Tuesday, January 10, 2012

Un juge suisse critique la prison de Guantanamo, née il y a dix ans

La prison de Guantanamo, ouverte il y a 10 ans, est un scandale pour le Bernois Stefan Trechsel, juge au Tribunal pénal international pour l'ex-Yougoslavie.

Le centre de détention de Guantanamo est depuis dix ans le symbole du non-respect des droits de l'homme dans le monde, estime le Bernois Stefan Trechsel, juge au Tribunal pénal international pour l'ex-Yougoslavie (TPIY). Il attribue toutefois de bonnes notes à la Suisse pour son action.
Ouvert le 11 janvier 2002, le camp de Guantanamo constitue «un revers cinglant pour la culture des droits de l'homme», analyse Stefan Trechsel. Le respect de la liberté individuelle et de la dignité humaine y sont gravement menacés, déclare-t-il.

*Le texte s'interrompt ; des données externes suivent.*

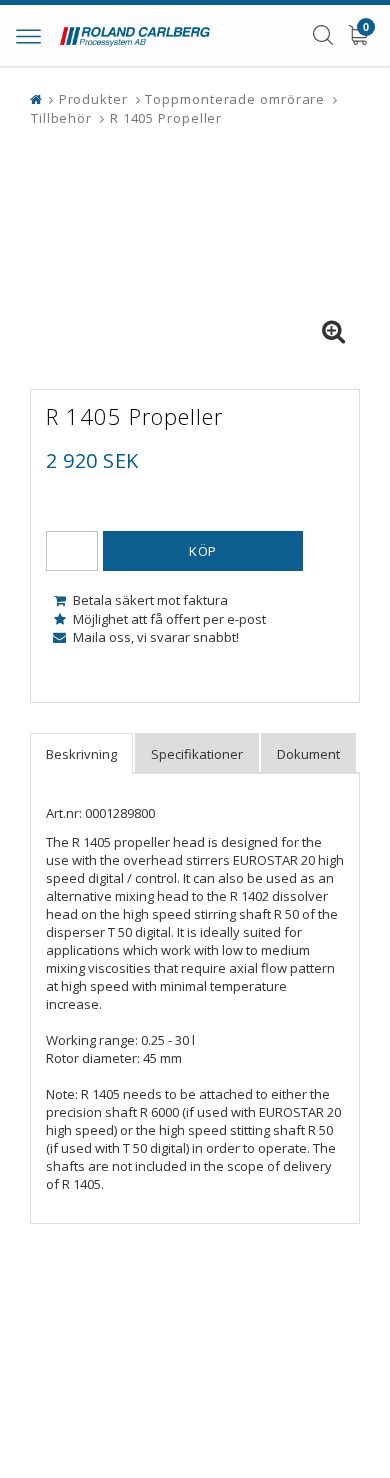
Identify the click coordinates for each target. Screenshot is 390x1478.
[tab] (81, 753)
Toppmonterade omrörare (235, 99)
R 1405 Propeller (166, 118)
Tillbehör (61, 118)
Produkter (93, 99)
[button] (333, 332)
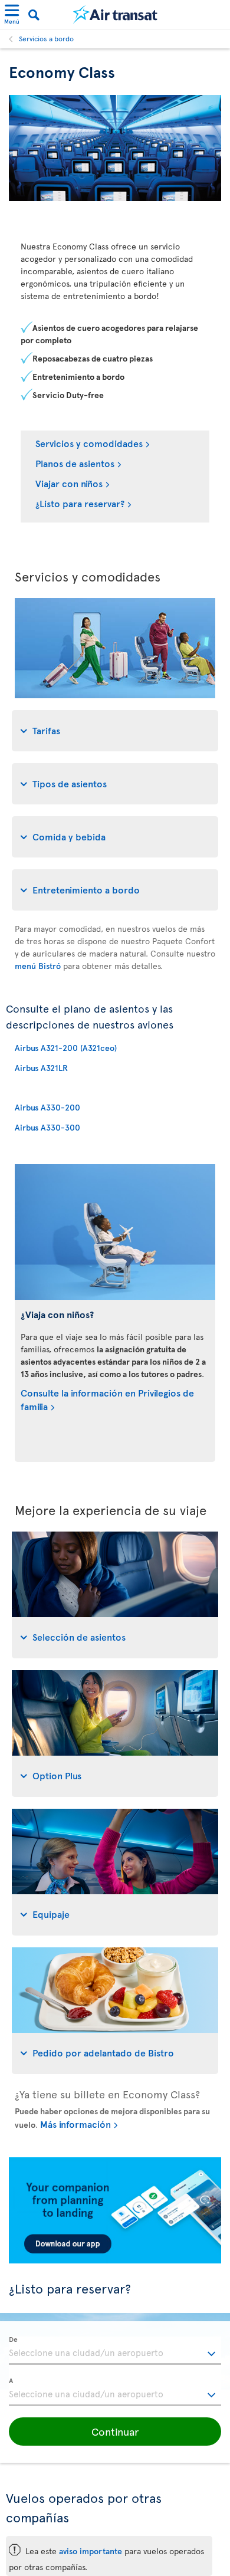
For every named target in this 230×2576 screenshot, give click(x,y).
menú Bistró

Dans leur «guerre contre le terrorisme», les Etats-Unis enterrent les efforts visant à juger les auteurs d'attentats dans le cadre de l'Etat de droit. Pourtant, «seul le respect des droits fondamentaux permet aux hommes de vivre ensemble pacifiquement à long terme», souligne le juriste suisse.
«Etat voyou»
Les Américains, eux, «se comportent comme un Etat voyou». Le pays se délégitime avec des prisons secrètes, les tortures et des arrestations illégales, explique le Bernois qui siège depuis 2006 parmi les 25 juges permanents du tribunal créé par l'ONU et basé à La Haye.
Stefan Trechsel qualifie la décision du président américain Barack Obama de ne pas poursuivre en justice les responsables de tortures commises à Guantanamo de «très mauvaise et contraire à la Convention des Nations unies contre la torture».

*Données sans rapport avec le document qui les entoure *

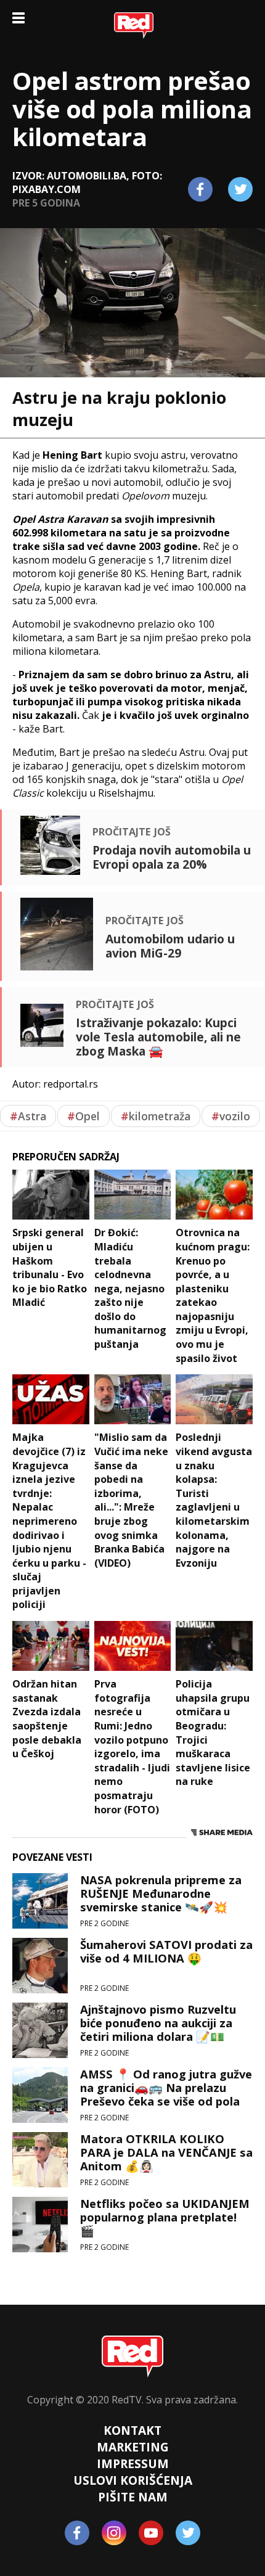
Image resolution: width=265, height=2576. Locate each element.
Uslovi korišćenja (132, 2480)
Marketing (133, 2447)
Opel (83, 1116)
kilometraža (155, 1116)
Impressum (133, 2463)
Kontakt (132, 2430)
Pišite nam (133, 2496)
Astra (28, 1116)
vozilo (230, 1116)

Pour le juge, la mort d'Oussama ben Laden «était un meurtre». De telles actions ont beaucoup nuit à la crédibilité des Etats-Unis durant la dernière décennie. Avec le principe «la fin justifie les moyens», les Etats-Unis ont poussé maints jeunes sans emploi ou des laissés-pour-compte dans les bras d'organisations fondamentalistes.
Bonnes notes pour l'Europe
Stefan Trechsel attribue en revanche de bonnes notes à l'Europe et en particulier à la Suisse. L'Europe n'a certes pas pu se soustraire à la «guerre contre le terrorisme» menée par l'ex-président américain George W. Bush. Les violations des droits de l'homme se situaient toutefois «plus ou moins dans les limites».
Le risque de dérapage est toujours aussi élevé en Europe, estime Stefan Trechsel. Mais jusqu'à présent, la Cour européenne des droits de l'homme (CEDH) a à plusieurs reprises corrigé les abus. Les juges de Strasbourg ont décrété que des droits fondamentaux tels que celui à être informé des accusations et celui à être entendu doivent être préservés.
Suisse raisonnable
Son bilan concernant la Suisse semble meilleur encore. «Je ne connais aucune décision de la CEDH condamnant la Suisse en raison de violation des droits de l'homme dans le cadre de la lutte contre le terrorisme», observe Stefan Trechsel.
La Suisse est aussi restée raisonnable. Elle a évité des modifications de lois qui au nom de la lutte contre le terrorisme auraient violé les droits fondamentaux des citoyens.
L'Europe a notamment été critiquée pour avoir accueilli des prisons secrètes de la CIA ou pour avoir toléré, voire participé à des transferts illégaux de prisonniers. Plusieurs de ces vols secrets sont passés par le ciel helvétique, selon le rapporteur du Conseil de l'Europe, Dick Marty.
Perspectives sombres
Pour l'avenir, les perspectives sont encore assez sombres pour les droits de l'homme. A la mi-décembre, les Etats-Unis ont adopté une loi permettant que des suspects de terrorisme soient maintenus sans procès en détention de manière illimitée. Pour Stefan Trechsel, il s'agit d'un «nouvel exemple de la manière dont les Etats-Unis se jouent du droit international et des droits de l'homme».
Le juge bernois doute par ailleurs que le camp de Guantanamo ferme avant l'élection présidentielle américaine de novembre, comme l'a promis Barack Obama car les résistances sont trop grandes à l'intérieur des Etats-Unis. «Je crois à la bonne volonté d'Obama, mais je doute qu'il y parvienne», affirme-t-il. Selon Amnesty International, 171 personnes sont encore détenues à Guantanamo.